# [Source extract]
Segment Open
Information Incorporated by Reference
SEC rules permit us to incorporate information by
reference into this prospectus and any applicable prospectus supplement. This means that we can disclose important information to you
by referring you to another document filed separately with the SEC. The information incorporated by reference is considered to be part
of this prospectus and any applicable prospectus supplement, except for information superseded by information contained in this prospectus
or the applicable prospectus supplement itself or in any subsequently filed incorporated document. This prospectus and any applicable
prospectus supplement incorporate by reference the documents set forth below that we have previously filed with the SEC, other than information
in such documents that is deemed to be furnished and not filed. These documents contain important information about us and our business
and financial condition. Any report or information within any of the documents referenced below that is furnished, but not filed, shall
not be incorporated by reference into this prospectus:
| · | our Annual Report on Form 10-K for the fiscal year ended June 30, 2023, filed with the SEC on October 6, 2023; |
|
· |
our Quarterly Reports on Form 10-Q for the quarterly period ended September 30, 2023, filed with the SEC
on November
13, 2023, for the quarterly period ended December 31, 2023, filed with the SEC on February
13, 2024, and for the quarterly period ended March 31, 2024, filed with the SEC on May
2, 2024; |
| · | our Current Reports on Form 8-K, filed with the SEC on March 1, 2023, September 1, 2023, September 7, 2023, September 12, 2023, September 13, 2023, September 18, 2023, October 13, 2023 (as amended by our Current Report on Form 8-K/A filed
on December 7, 2023), November 27, 2023, November 28, 2023, December 1, 2023, December 7, 2023, December 14, 2023, December 20, 2023,
January 22, 2024, February 28, 2024, March 5, 2024, March 7, 2024, March 12, 2024, March 14, 2024, April 12, 2024, April 17, 2024 and
May 3, 2024; and |
| · | a description of our Common Shares, contained in our Registration Statement on Form 8-A, filed with
the SEC on March 17, 2023, and any subsequently filed amendments and reports filed for the purpose of updating that description. |
We also incorporate by reference any future filings
made by us with the SEC under Section 13(a), 13(c), 14 or 15(d) of the Exchange Act (excluding any information furnished to, rather than
filed with, the SEC), including after the date of the initial registration statement of which this prospectus is a part and prior to effectiveness
of the registration statement, and after effectiveness of the registration statement and prior to the termination of the offering of the
securities made by this prospectus. Information in such future filings updates and supplements the information provided in this prospectus.
Any statements in any such future filings will automatically be deemed to modify and supersede any information in any document we previously
filed with the SEC that is incorporated or deemed to be incorporated herein by reference to the extent that statements in the later filed
document modify or replace such earlier statements.
You may request a copy of these filings, at no cost,
by writing or calling us at the following address or telephone number below:
NioCorp Developments
Ltd.
Segment Closed
# [Source material]
Segment Open
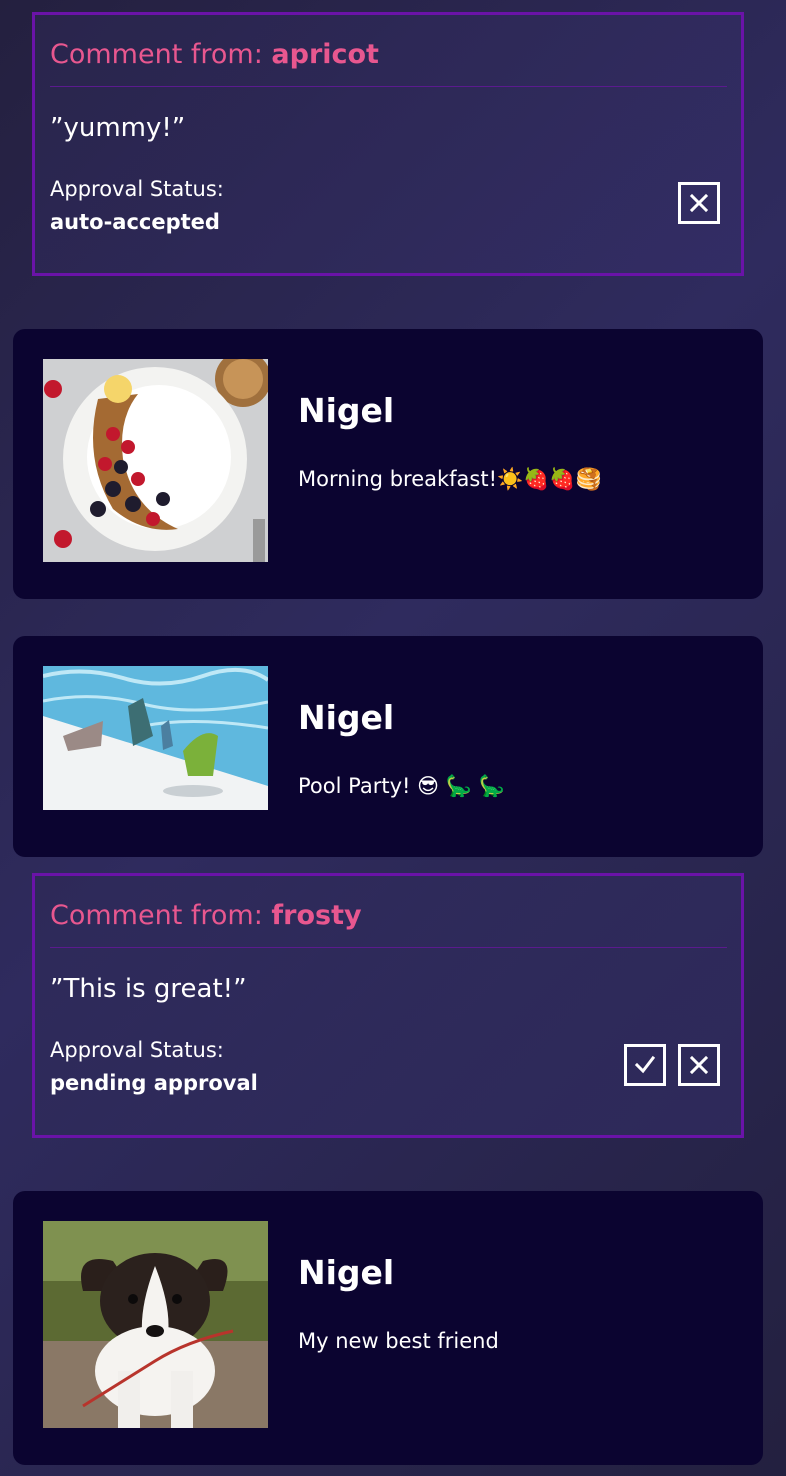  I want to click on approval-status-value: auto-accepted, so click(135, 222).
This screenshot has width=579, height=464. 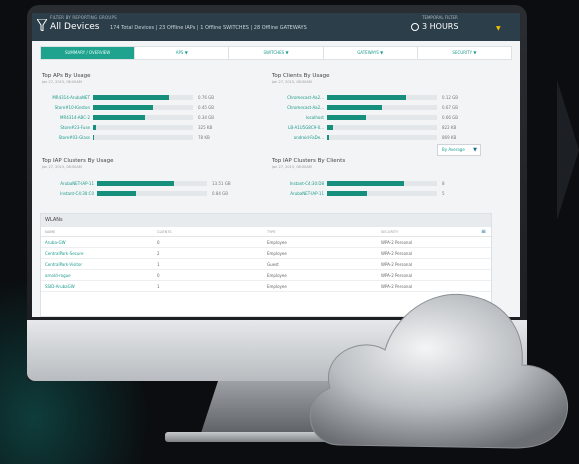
Segment Closed
# [Work request 1]
Answer these from the prospectus excerpt:
(a) For which fiscal year is the Annual Report on Form 10-K incorporated, and on what date was it filed with the SEC?
(b) On what date was the Registration Statement on Form 8-A filed with the SEC?
(c) Future filings made under which sections of the Exchange Act are also incorporated?
# [Work request 2]
Does each statement agree with the prospectus excerpt? Give yes or no for each, with the words from the excerpt that decide it.
(a) Information that is furnished but not filed is incorporated by reference into the prospectus.
(b) Copies of the filings can be requested at no cost.
(c) The Quarterly Report for the period ended March 31, 2024 was filed with the SEC on May 13, 2024.
# [Work request 3]
Continue the prospectus excerpt on information incorporated by reference from where it stops.

# [Exercise answer 1]
(a) The fiscal year ended June 30, 2023. It was filed on October 6, 2023.
(b) March 17, 2023.
(c) Section 13(a), 13(c), 14 or 15(d).

# [Exercise answer 2]
(a) No: "Any report or information within any of the documents referenced below that is furnished, but not filed, shall not be incorporated by reference into this prospectus"
(b) Yes: "You may request a copy of these filings, at no cost"
(c) No: "for the quarterly period ended March 31, 2024, filed with the SEC on May 2, 2024"

# [Exercise answer 3]
7000 South Yosemite Street,
Suite 115
Centennial, Colorado 80112
(720) 334-7066
Attn: Corporate Secretary
Those copies will not include exhibits, unless the
exhibits have specifically been incorporated by reference in this document or you specifically request them.
Summary
This
summary highlights selected information appearing in this prospectus. Because it is a summary, it may not contain all of the information
that may be important to you. To understand this offering fully, you should read this entire prospectus carefully, including the information
set forth in the section entitled “Risk Factors” contained in this prospectus and under similar headings in the other documents
that are incorporated by reference into this prospectus. You should also carefully read the information incorporated by reference into
this prospectus, including our consolidated financial statements and related notes and the exhibits to the registration statement of which
this prospectus is a part, before making an investment decision. This prospectus includes forward-looking statements that involve risks
and uncertainties. See “Cautionary Note Regarding Forward-Looking Statements.”
NioCorp Developments
Ltd.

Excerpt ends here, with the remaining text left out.